Su análisis permite reconstruir aspectos de la historia climática y estudiar cómo cambiaron determinadas regiones a lo largo del tiempo.
El problema es que estos archivos naturales son extremadamente vulnerables. Cuando aumenta la temperatura, el hielo puede derretirse, mezclarse o modificar las señales químicas conservadas en sus capas, haciendo que una parte de esa información resulte imposible de recuperar.
Por eso Ice Memory intenta actuar antes de que determinados glaciares desaparezcan o sufran transformaciones irreversibles.

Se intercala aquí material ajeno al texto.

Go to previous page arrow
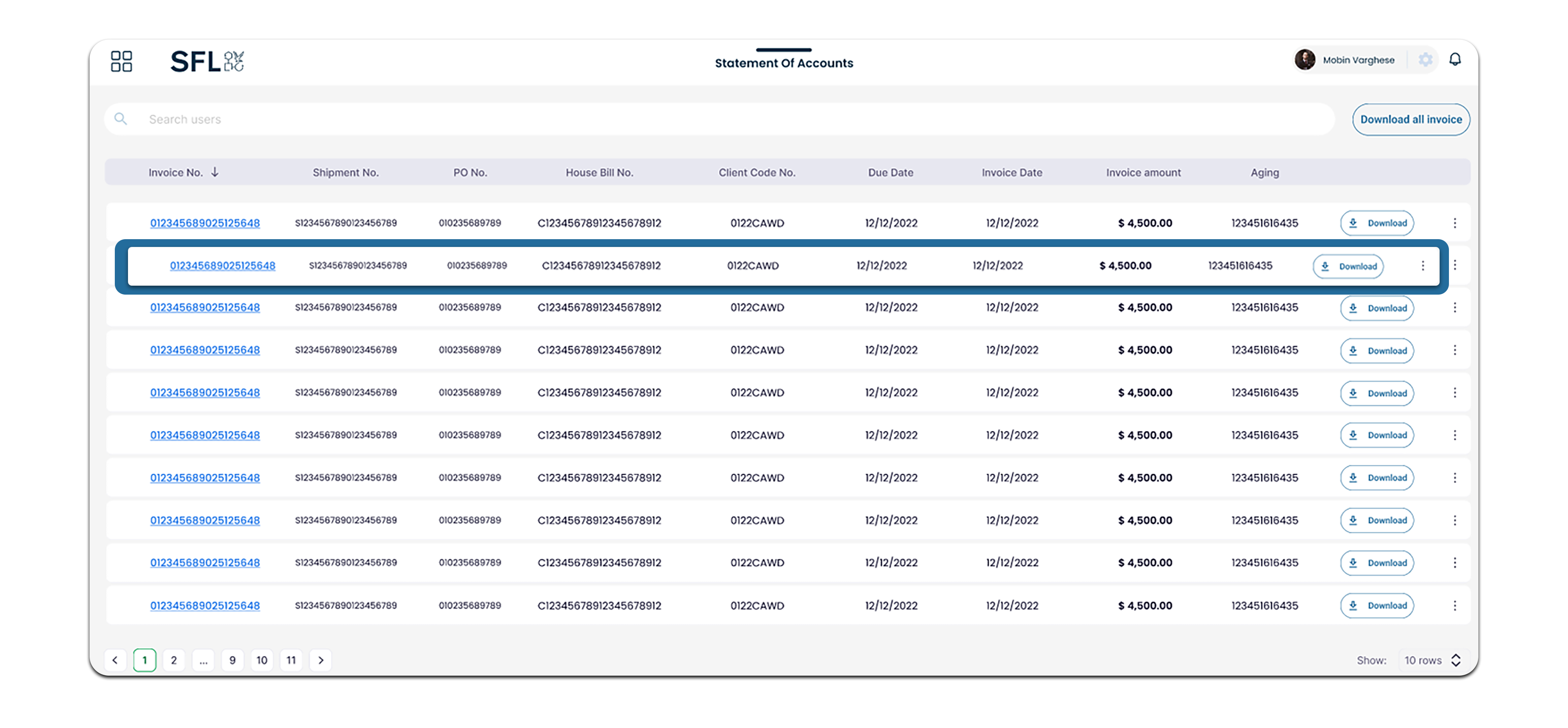The width and height of the screenshot is (1568, 728). coord(115,661)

Una cueva de hielo a -51 °C funciona como depósito natural
El santuario se encuentra en el corazón de la Antártida, a unos 3.230 metros sobre el nivel del mar, y consiste en una cueva excavada directamente en el hielo cuya forma recuerda a un gran iglú.
Allí, las temperaturas pueden mantenerse alrededor de -51 °C, creando unas condiciones naturales de conservación sin depender exclusivamente de enormes sistemas mecánicos de refrigeración.
Las muestras proceden de diferentes regiones del planeta, incluidos glaciares de los Andes sudamericanos, Svalbard y las montañas del Hindu Kush. La Fundación Ice Memory se ha marcado un periodo de aproximadamente diez años para reunir materiales procedentes de distintos lugares amenazados. Transportarlos hasta la Antártida supone uno de los grandes desafíos del proyecto, ya que los núcleos deben mantenerse congelados mientras atraviesan diferentes países y climas.
La verdadera apuesta está en tecnologías que todavía no existen
El objetivo no es conservar hielo únicamente para los investigadores actuales. Thomas Stocker, presidente de la Fundación Ice Memory, plantea que dentro de varias décadas podrían existir capacidades analíticas que hoy ni siquiera podemos imaginar.
La historia de la ciencia ofrece numerosos ejemplos de muestras antiguas que adquieren nuevo valor cuando aparecen técnicas capaces de extraer información antes inaccesible. Ice Memory intenta garantizar que ocurra lo mismo con los glaciares.
Un núcleo recogido hoy podría proporcionar dentro de un siglo datos que actualmente somos incapaces de detectar.
El hielo también plantea un problema de propiedad y cooperación internacional
El proyecto todavía enfrenta cuestiones que van más allá de la ciencia. El estatus legal de los núcleos conservados, su gestión futura, la financiación y el acceso de investigadores de diferentes países necesitan acuerdos internacionales duraderos.
La intención es que estas muestras funcionen como un patrimonio científico disponible para generaciones futuras, y no simplemente como colecciones pertenecientes a instituciones concretas.
Ice Memory parte, en definitiva, de una idea extraña pero poderosa: guardar una pequeña parte de los glaciares antes de que cambien para siempre. Si dentro de cien años algunos de esos paisajes helados ya no existen, al menos una parte de la información que conservaron durante milenios seguirá esperando bajo el hielo de la Antártida.